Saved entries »
------------------------------

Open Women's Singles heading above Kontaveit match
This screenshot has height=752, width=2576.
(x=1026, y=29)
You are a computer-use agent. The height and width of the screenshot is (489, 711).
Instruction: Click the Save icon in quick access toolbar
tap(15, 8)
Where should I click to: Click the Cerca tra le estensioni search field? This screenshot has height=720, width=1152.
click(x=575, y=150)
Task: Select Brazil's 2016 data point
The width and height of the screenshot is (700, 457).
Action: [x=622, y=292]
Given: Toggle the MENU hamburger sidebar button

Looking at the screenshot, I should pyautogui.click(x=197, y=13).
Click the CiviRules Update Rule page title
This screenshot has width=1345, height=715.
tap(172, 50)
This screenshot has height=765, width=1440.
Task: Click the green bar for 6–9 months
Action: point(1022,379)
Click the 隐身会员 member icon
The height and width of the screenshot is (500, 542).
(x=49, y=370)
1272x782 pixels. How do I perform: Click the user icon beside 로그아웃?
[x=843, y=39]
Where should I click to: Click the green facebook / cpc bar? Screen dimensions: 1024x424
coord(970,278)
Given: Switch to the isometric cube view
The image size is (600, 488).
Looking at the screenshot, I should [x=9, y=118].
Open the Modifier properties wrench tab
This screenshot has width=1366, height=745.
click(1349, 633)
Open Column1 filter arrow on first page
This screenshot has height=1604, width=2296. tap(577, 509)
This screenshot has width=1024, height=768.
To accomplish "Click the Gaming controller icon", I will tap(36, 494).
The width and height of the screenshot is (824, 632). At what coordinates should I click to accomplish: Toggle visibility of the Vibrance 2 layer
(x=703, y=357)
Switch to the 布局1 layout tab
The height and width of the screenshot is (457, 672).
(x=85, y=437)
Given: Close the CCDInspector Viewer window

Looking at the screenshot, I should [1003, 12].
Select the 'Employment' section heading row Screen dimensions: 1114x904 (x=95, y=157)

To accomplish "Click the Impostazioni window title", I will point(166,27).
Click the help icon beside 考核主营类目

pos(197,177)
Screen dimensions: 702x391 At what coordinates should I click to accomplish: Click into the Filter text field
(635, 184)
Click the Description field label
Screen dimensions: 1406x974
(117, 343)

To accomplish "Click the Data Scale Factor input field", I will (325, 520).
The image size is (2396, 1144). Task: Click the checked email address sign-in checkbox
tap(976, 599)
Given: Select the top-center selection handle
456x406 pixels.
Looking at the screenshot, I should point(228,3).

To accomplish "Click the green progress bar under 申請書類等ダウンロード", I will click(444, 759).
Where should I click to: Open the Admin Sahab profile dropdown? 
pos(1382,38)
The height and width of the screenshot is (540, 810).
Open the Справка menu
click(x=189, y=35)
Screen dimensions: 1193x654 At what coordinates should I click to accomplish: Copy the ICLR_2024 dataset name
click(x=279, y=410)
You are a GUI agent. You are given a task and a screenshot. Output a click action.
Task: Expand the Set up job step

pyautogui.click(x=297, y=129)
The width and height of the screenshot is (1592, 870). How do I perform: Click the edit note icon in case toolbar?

------------------------------

Assignment »
If a line in the records above includes the string "heading", copy it.

Response area »
Open Women's Singles heading above Kontaveit match
Select the 'Employment' section heading row Screen dimensions: 1114x904 (x=95, y=157)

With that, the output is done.